(Records from a collection)

[Start of section]

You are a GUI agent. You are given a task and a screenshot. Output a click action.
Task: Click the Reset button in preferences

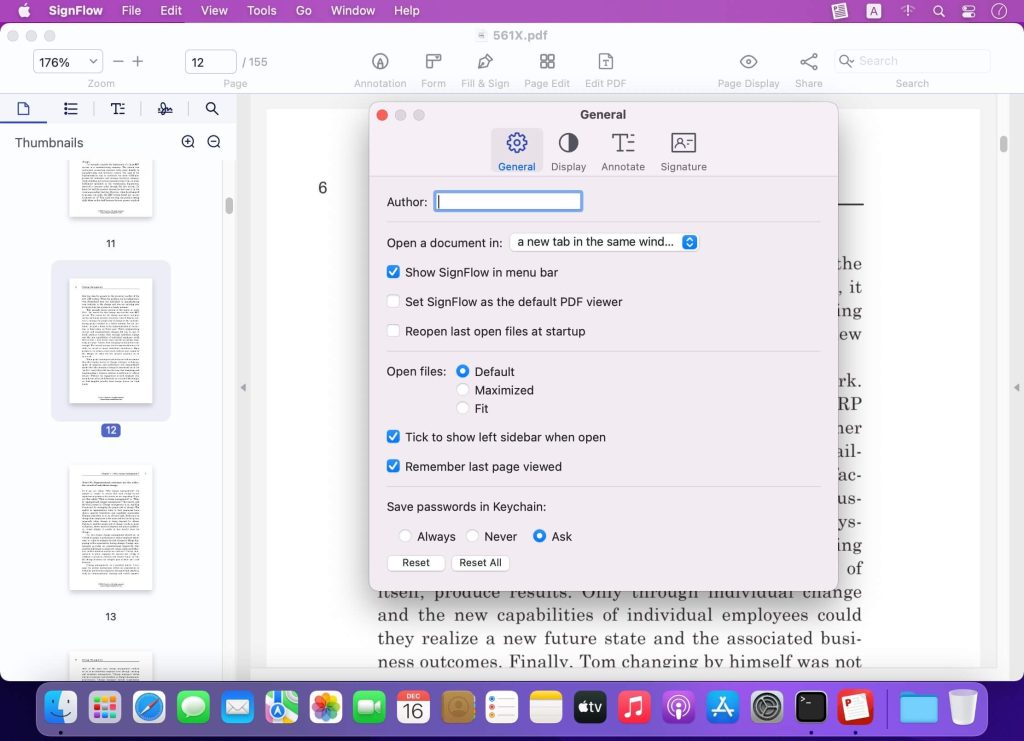point(415,562)
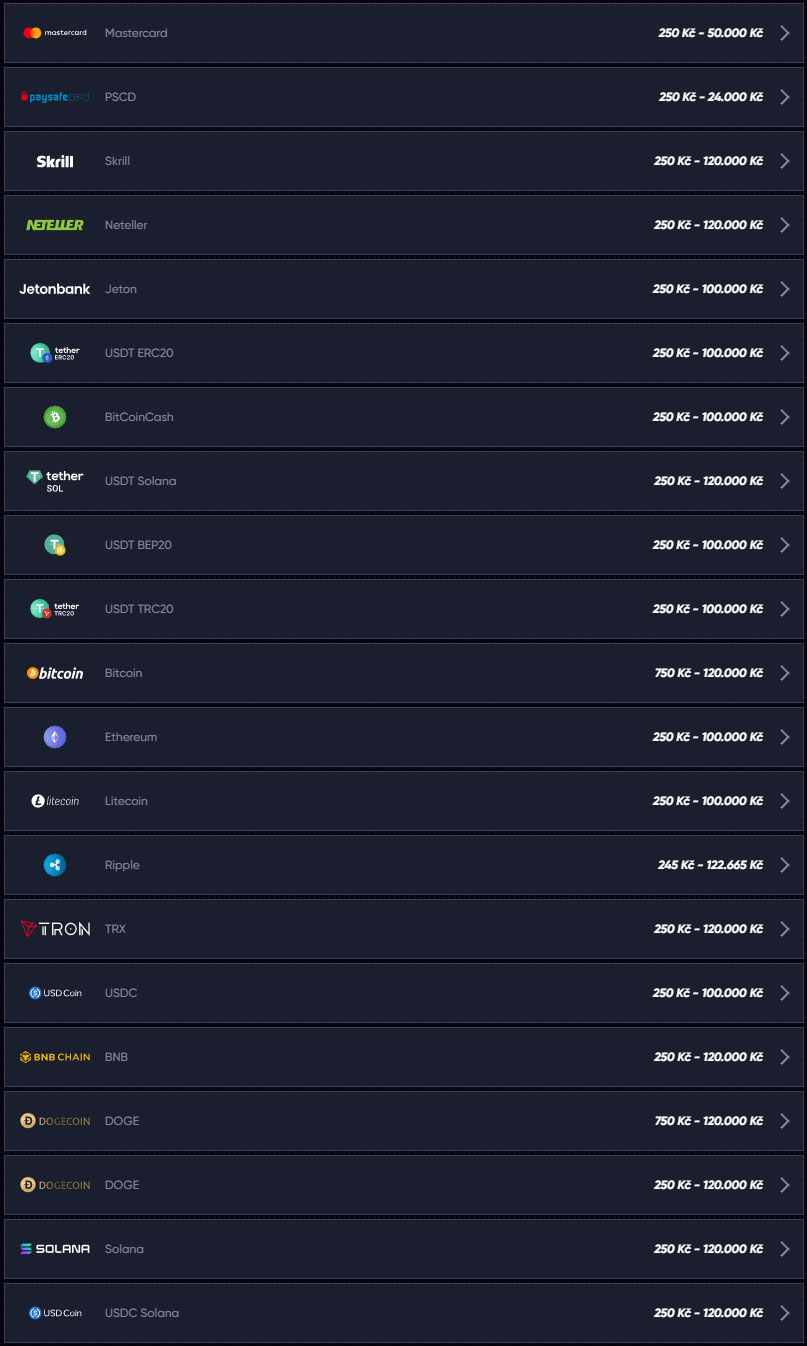The width and height of the screenshot is (807, 1346).
Task: Click the Ethereum coin icon
Action: point(54,737)
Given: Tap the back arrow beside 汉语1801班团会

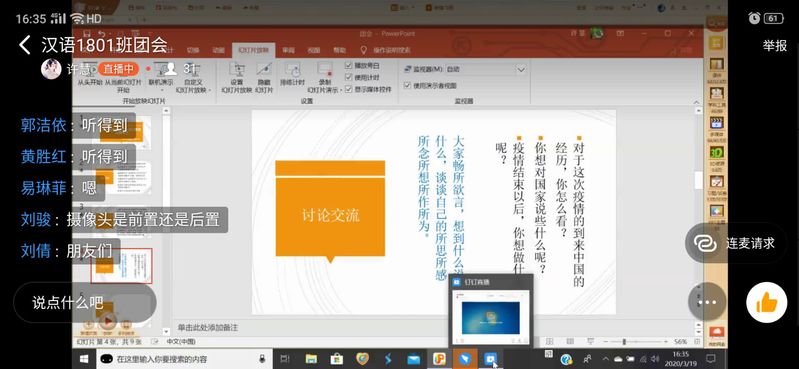Looking at the screenshot, I should (24, 45).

[End of section]

[WHAT YOU NEED TO DO] Please retype every record exactly, leaving the pictures out.

[ANSWER BOX]
You are a GUI agent. You are given a task and a screenshot. Output a click action.
Task: Click the Reset button in preferences

point(415,562)
The width and height of the screenshot is (807, 1346).
Task: Click the Ethereum coin icon
Action: point(54,737)
Given: Tap the back arrow beside 汉语1801班团会

Looking at the screenshot, I should (24, 45).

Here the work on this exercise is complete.